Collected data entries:

○ ○ ○ ○

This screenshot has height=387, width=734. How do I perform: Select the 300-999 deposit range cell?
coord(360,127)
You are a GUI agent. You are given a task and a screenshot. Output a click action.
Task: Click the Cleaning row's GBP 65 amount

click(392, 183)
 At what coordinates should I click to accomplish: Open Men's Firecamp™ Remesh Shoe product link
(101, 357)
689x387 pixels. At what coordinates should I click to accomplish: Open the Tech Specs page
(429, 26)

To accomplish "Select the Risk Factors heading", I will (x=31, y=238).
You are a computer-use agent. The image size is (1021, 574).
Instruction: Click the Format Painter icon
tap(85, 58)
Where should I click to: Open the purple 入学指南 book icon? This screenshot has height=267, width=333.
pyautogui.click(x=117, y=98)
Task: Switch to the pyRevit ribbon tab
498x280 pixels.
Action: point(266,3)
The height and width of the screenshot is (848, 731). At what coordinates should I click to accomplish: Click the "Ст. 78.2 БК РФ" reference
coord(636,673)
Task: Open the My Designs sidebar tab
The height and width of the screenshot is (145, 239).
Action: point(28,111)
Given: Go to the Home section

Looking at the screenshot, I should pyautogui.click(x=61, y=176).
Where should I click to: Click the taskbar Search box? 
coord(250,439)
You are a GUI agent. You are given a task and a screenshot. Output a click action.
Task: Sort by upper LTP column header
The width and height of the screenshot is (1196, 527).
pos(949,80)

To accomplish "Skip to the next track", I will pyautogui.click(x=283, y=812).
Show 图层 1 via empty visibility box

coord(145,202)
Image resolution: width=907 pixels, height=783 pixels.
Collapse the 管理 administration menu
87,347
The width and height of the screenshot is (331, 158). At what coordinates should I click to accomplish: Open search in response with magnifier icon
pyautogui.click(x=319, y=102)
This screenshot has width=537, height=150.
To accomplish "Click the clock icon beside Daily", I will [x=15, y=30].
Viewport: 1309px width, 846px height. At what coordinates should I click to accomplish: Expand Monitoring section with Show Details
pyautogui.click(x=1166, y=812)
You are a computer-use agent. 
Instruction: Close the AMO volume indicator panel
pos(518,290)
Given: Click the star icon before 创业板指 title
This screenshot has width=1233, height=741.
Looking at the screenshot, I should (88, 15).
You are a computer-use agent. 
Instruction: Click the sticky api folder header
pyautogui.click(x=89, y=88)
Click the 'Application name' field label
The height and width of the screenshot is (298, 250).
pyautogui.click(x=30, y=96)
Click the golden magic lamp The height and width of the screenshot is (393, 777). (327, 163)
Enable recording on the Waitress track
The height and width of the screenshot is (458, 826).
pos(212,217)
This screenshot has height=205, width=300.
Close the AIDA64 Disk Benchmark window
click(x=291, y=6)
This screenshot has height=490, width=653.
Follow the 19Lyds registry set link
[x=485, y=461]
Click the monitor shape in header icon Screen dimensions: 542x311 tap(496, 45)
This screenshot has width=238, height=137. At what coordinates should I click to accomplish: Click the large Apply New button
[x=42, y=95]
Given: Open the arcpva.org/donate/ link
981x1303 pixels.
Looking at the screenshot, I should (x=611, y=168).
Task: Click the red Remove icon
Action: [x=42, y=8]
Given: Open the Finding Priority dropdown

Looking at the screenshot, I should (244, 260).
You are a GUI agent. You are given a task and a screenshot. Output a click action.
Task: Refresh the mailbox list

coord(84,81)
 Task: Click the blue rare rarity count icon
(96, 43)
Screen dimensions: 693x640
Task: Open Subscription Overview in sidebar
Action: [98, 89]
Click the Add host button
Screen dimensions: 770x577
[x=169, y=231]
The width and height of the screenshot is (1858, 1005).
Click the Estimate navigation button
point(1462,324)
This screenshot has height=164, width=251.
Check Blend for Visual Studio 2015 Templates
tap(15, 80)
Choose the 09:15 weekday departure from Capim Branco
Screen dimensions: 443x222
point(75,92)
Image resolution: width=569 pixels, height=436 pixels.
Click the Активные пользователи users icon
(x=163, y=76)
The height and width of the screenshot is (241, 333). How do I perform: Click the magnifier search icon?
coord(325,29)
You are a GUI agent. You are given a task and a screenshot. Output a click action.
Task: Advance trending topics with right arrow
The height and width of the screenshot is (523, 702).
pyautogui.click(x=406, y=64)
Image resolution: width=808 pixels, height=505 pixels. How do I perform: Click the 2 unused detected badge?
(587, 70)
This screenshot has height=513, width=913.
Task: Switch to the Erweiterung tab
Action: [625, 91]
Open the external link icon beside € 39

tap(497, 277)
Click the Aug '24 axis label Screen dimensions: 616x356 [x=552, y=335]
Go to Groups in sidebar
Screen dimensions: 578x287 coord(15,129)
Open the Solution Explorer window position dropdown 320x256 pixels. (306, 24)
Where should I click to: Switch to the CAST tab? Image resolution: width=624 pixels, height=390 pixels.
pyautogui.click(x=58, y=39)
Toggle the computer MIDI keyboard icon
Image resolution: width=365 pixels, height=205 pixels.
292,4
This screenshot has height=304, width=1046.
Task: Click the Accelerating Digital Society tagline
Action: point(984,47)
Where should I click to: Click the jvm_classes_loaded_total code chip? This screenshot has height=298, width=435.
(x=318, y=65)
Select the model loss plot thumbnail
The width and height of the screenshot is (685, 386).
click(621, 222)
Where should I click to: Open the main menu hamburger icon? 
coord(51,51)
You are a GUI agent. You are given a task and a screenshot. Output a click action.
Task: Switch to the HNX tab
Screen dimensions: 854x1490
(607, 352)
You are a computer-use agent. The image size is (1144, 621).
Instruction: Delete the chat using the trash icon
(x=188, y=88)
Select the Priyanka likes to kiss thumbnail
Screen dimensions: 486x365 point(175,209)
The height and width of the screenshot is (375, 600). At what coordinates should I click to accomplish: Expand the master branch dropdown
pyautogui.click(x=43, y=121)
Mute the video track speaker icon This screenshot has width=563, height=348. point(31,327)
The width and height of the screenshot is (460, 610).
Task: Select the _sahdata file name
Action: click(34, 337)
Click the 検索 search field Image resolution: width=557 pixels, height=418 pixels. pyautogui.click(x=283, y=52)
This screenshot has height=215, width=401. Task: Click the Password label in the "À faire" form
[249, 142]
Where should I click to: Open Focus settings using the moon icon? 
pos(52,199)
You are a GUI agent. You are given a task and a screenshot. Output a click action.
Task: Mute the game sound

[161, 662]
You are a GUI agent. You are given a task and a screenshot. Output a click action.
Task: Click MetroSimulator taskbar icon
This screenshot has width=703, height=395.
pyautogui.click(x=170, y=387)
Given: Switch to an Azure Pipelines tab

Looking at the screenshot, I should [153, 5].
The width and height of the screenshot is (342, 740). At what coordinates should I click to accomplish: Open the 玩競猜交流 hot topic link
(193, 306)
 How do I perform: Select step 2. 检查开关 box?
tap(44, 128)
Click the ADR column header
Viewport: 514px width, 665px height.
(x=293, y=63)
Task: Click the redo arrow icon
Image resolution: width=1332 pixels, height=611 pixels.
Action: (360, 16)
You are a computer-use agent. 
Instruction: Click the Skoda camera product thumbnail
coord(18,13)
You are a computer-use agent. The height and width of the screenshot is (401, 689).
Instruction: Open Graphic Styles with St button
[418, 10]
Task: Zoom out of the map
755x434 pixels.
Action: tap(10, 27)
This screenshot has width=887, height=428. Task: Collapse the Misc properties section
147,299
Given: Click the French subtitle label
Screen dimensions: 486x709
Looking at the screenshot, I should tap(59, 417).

○ ○ ○ ○

The answer should consist of all the lines above, retyped exactly.

Response to the exercise.
This screenshot has height=387, width=734. How do I perform: Select the 300-999 deposit range cell?
coord(360,127)
You are a GUI agent. You are given a task and a screenshot. Output a click action.
Task: Click the Cleaning row's GBP 65 amount

click(392, 183)
 At what coordinates should I click to accomplish: Open Men's Firecamp™ Remesh Shoe product link
(101, 357)
689x387 pixels. At what coordinates should I click to accomplish: Open the Tech Specs page
(429, 26)

To accomplish "Select the Risk Factors heading", I will (x=31, y=238).
You are a computer-use agent. The image size is (1021, 574).
Instruction: Click the Format Painter icon
tap(85, 58)
Where should I click to: Open the purple 入学指南 book icon? This screenshot has height=267, width=333.
pyautogui.click(x=117, y=98)
Task: Switch to the pyRevit ribbon tab
498x280 pixels.
Action: point(266,3)
The height and width of the screenshot is (848, 731). At what coordinates should I click to accomplish: Click the "Ст. 78.2 БК РФ" reference
coord(636,673)
Task: Open the My Designs sidebar tab
The height and width of the screenshot is (145, 239).
Action: point(28,111)
Given: Go to the Home section

Looking at the screenshot, I should pyautogui.click(x=61, y=176).
Where should I click to: Click the taskbar Search box? 
coord(250,439)
You are a GUI agent. You are given a task and a screenshot. Output a click action.
Task: Sort by upper LTP column header
The width and height of the screenshot is (1196, 527).
pos(949,80)

To accomplish "Skip to the next track", I will pyautogui.click(x=283, y=812).
Show 图层 1 via empty visibility box

coord(145,202)
Image resolution: width=907 pixels, height=783 pixels.
Collapse the 管理 administration menu
87,347
The width and height of the screenshot is (331, 158). At what coordinates should I click to accomplish: Open search in response with magnifier icon
pyautogui.click(x=319, y=102)
This screenshot has width=537, height=150.
To accomplish "Click the clock icon beside Daily", I will [x=15, y=30].
Viewport: 1309px width, 846px height. At what coordinates should I click to accomplish: Expand Monitoring section with Show Details
pyautogui.click(x=1166, y=812)
You are a computer-use agent. 
Instruction: Close the AMO volume indicator panel
pos(518,290)
Given: Click the star icon before 创业板指 title
This screenshot has width=1233, height=741.
Looking at the screenshot, I should (88, 15).
You are a computer-use agent. 
Instruction: Click the sticky api folder header
pyautogui.click(x=89, y=88)
Click the 'Application name' field label
The height and width of the screenshot is (298, 250).
pyautogui.click(x=30, y=96)
Click the golden magic lamp The height and width of the screenshot is (393, 777). (327, 163)
Enable recording on the Waitress track
The height and width of the screenshot is (458, 826).
pos(212,217)
This screenshot has height=205, width=300.
Close the AIDA64 Disk Benchmark window
click(x=291, y=6)
This screenshot has height=490, width=653.
Follow the 19Lyds registry set link
[x=485, y=461]
Click the monitor shape in header icon Screen dimensions: 542x311 tap(496, 45)
This screenshot has width=238, height=137. At what coordinates should I click to accomplish: Click the large Apply New button
[x=42, y=95]
Given: Open the arcpva.org/donate/ link
981x1303 pixels.
Looking at the screenshot, I should (x=611, y=168).
Task: Click the red Remove icon
Action: [x=42, y=8]
Given: Open the Finding Priority dropdown

Looking at the screenshot, I should (244, 260).
You are a GUI agent. You are given a task and a screenshot. Output a click action.
Task: Refresh the mailbox list

coord(84,81)
 Task: Click the blue rare rarity count icon
(96, 43)
Screen dimensions: 693x640
Task: Open Subscription Overview in sidebar
Action: [98, 89]
Click the Add host button
Screen dimensions: 770x577
[x=169, y=231]
The width and height of the screenshot is (1858, 1005).
Click the Estimate navigation button
point(1462,324)
This screenshot has height=164, width=251.
Check Blend for Visual Studio 2015 Templates
tap(15, 80)
Choose the 09:15 weekday departure from Capim Branco
Screen dimensions: 443x222
point(75,92)
Image resolution: width=569 pixels, height=436 pixels.
Click the Активные пользователи users icon
(x=163, y=76)
The height and width of the screenshot is (241, 333). How do I perform: Click the magnifier search icon?
coord(325,29)
You are a GUI agent. You are given a task and a screenshot. Output a click action.
Task: Advance trending topics with right arrow
The height and width of the screenshot is (523, 702).
pyautogui.click(x=406, y=64)
Image resolution: width=808 pixels, height=505 pixels. How do I perform: Click the 2 unused detected badge?
(587, 70)
This screenshot has height=513, width=913.
Task: Switch to the Erweiterung tab
Action: [625, 91]
Open the external link icon beside € 39

tap(497, 277)
Click the Aug '24 axis label Screen dimensions: 616x356 [x=552, y=335]
Go to Groups in sidebar
Screen dimensions: 578x287 coord(15,129)
Open the Solution Explorer window position dropdown 320x256 pixels. (306, 24)
Where should I click to: Switch to the CAST tab? Image resolution: width=624 pixels, height=390 pixels.
pyautogui.click(x=58, y=39)
Toggle the computer MIDI keyboard icon
Image resolution: width=365 pixels, height=205 pixels.
292,4
This screenshot has height=304, width=1046.
Task: Click the Accelerating Digital Society tagline
Action: point(984,47)
Where should I click to: Click the jvm_classes_loaded_total code chip? This screenshot has height=298, width=435.
(x=318, y=65)
Select the model loss plot thumbnail
The width and height of the screenshot is (685, 386).
click(621, 222)
Where should I click to: Open the main menu hamburger icon? 
coord(51,51)
You are a GUI agent. You are given a task and a screenshot. Output a click action.
Task: Switch to the HNX tab
Screen dimensions: 854x1490
(607, 352)
You are a computer-use agent. The image size is (1144, 621).
Instruction: Delete the chat using the trash icon
(x=188, y=88)
Select the Priyanka likes to kiss thumbnail
Screen dimensions: 486x365 point(175,209)
The height and width of the screenshot is (375, 600). At what coordinates should I click to accomplish: Expand the master branch dropdown
pyautogui.click(x=43, y=121)
Mute the video track speaker icon This screenshot has width=563, height=348. point(31,327)
The width and height of the screenshot is (460, 610).
Task: Select the _sahdata file name
Action: click(34, 337)
Click the 検索 search field Image resolution: width=557 pixels, height=418 pixels. pyautogui.click(x=283, y=52)
This screenshot has height=215, width=401. Task: Click the Password label in the "À faire" form
[249, 142]
Where should I click to: Open Focus settings using the moon icon? 
pos(52,199)
You are a GUI agent. You are given a task and a screenshot. Output a click action.
Task: Mute the game sound

[161, 662]
You are a GUI agent. You are given a task and a screenshot. Output a click action.
Task: Click MetroSimulator taskbar icon
This screenshot has width=703, height=395.
pyautogui.click(x=170, y=387)
Given: Switch to an Azure Pipelines tab

Looking at the screenshot, I should [153, 5].
The width and height of the screenshot is (342, 740). At what coordinates should I click to accomplish: Open the 玩競猜交流 hot topic link
(193, 306)
 How do I perform: Select step 2. 检查开关 box?
tap(44, 128)
Click the ADR column header
Viewport: 514px width, 665px height.
(x=293, y=63)
Task: Click the redo arrow icon
Image resolution: width=1332 pixels, height=611 pixels.
Action: (360, 16)
You are a computer-use agent. 
Instruction: Click the Skoda camera product thumbnail
coord(18,13)
You are a computer-use agent. The height and width of the screenshot is (401, 689).
Instruction: Open Graphic Styles with St button
[418, 10]
Task: Zoom out of the map
755x434 pixels.
Action: tap(10, 27)
This screenshot has width=887, height=428. Task: Collapse the Misc properties section
147,299
Given: Click the French subtitle label
Screen dimensions: 486x709
Looking at the screenshot, I should tap(59, 417).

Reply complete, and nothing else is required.